→ Work to be completed
Rewrite the items below, replacing each occurrence of "checkmark" with "tick mark" and leaving everything else unchanged.
** BEGIN **
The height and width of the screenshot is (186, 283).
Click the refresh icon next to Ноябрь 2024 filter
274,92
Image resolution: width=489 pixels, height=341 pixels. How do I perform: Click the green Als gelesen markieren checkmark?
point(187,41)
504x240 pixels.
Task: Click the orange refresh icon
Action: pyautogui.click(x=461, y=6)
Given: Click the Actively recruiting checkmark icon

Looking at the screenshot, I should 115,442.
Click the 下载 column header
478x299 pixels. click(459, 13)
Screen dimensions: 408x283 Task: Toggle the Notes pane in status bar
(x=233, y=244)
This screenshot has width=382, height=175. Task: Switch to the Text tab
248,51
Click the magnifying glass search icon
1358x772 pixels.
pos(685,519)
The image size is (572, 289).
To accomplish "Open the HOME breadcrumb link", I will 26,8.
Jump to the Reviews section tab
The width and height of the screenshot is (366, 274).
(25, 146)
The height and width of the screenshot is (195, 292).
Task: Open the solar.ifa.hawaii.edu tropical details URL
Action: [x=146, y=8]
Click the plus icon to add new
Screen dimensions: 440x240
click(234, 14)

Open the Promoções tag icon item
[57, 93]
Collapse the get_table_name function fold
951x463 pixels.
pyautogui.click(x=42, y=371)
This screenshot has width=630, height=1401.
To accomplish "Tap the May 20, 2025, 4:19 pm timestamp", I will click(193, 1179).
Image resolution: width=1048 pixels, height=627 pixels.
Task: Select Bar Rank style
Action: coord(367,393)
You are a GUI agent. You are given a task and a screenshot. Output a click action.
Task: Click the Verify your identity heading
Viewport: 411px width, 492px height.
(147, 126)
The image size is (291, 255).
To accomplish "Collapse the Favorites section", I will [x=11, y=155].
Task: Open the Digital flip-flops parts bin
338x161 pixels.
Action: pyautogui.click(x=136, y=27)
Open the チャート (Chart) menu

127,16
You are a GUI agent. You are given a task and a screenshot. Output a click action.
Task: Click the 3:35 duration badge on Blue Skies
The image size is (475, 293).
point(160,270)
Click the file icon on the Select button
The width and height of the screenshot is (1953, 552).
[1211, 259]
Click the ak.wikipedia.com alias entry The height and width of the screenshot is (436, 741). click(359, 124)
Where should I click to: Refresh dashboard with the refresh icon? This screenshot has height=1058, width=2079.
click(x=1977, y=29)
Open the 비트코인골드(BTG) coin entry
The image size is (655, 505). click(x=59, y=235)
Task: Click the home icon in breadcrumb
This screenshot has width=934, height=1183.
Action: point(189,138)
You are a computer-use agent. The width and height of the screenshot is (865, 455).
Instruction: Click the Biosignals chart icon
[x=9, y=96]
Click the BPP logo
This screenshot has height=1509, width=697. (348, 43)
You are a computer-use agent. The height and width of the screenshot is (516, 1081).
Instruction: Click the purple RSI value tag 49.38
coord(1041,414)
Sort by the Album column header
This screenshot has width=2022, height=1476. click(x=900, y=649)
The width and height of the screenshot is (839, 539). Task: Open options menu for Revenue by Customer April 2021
** END **
→ Solution to this task
The height and width of the screenshot is (186, 283).
Click the refresh icon next to Ноябрь 2024 filter
274,92
Image resolution: width=489 pixels, height=341 pixels. How do I perform: Click the green Als gelesen markieren tick mark?
point(187,41)
504x240 pixels.
Task: Click the orange refresh icon
Action: pyautogui.click(x=461, y=6)
Given: Click the Actively recruiting tick mark icon

Looking at the screenshot, I should 115,442.
Click the 下载 column header
478x299 pixels. click(459, 13)
Screen dimensions: 408x283 Task: Toggle the Notes pane in status bar
(x=233, y=244)
This screenshot has width=382, height=175. Task: Switch to the Text tab
248,51
Click the magnifying glass search icon
1358x772 pixels.
pos(685,519)
The image size is (572, 289).
To accomplish "Open the HOME breadcrumb link", I will 26,8.
Jump to the Reviews section tab
The width and height of the screenshot is (366, 274).
(25, 146)
The height and width of the screenshot is (195, 292).
Task: Open the solar.ifa.hawaii.edu tropical details URL
Action: [x=146, y=8]
Click the plus icon to add new
Screen dimensions: 440x240
click(234, 14)

Open the Promoções tag icon item
[57, 93]
Collapse the get_table_name function fold
951x463 pixels.
pyautogui.click(x=42, y=371)
This screenshot has width=630, height=1401.
To accomplish "Tap the May 20, 2025, 4:19 pm timestamp", I will click(193, 1179).
Image resolution: width=1048 pixels, height=627 pixels.
Task: Select Bar Rank style
Action: coord(367,393)
You are a GUI agent. You are given a task and a screenshot. Output a click action.
Task: Click the Verify your identity heading
Viewport: 411px width, 492px height.
(147, 126)
The image size is (291, 255).
To accomplish "Collapse the Favorites section", I will [x=11, y=155].
Task: Open the Digital flip-flops parts bin
338x161 pixels.
Action: pyautogui.click(x=136, y=27)
Open the チャート (Chart) menu

127,16
You are a GUI agent. You are given a task and a screenshot. Output a click action.
Task: Click the 3:35 duration badge on Blue Skies
The image size is (475, 293).
point(160,270)
Click the file icon on the Select button
The width and height of the screenshot is (1953, 552).
[1211, 259]
Click the ak.wikipedia.com alias entry The height and width of the screenshot is (436, 741). click(359, 124)
Where should I click to: Refresh dashboard with the refresh icon? This screenshot has height=1058, width=2079.
click(x=1977, y=29)
Open the 비트코인골드(BTG) coin entry
The image size is (655, 505). click(x=59, y=235)
Task: Click the home icon in breadcrumb
This screenshot has width=934, height=1183.
Action: point(189,138)
You are a computer-use agent. The width and height of the screenshot is (865, 455).
Instruction: Click the Biosignals chart icon
[x=9, y=96]
Click the BPP logo
This screenshot has height=1509, width=697. (348, 43)
You are a computer-use agent. The height and width of the screenshot is (516, 1081).
Instruction: Click the purple RSI value tag 49.38
coord(1041,414)
Sort by the Album column header
This screenshot has width=2022, height=1476. click(x=900, y=649)
The width and height of the screenshot is (839, 539). Task: Open options menu for Revenue by Customer April 2021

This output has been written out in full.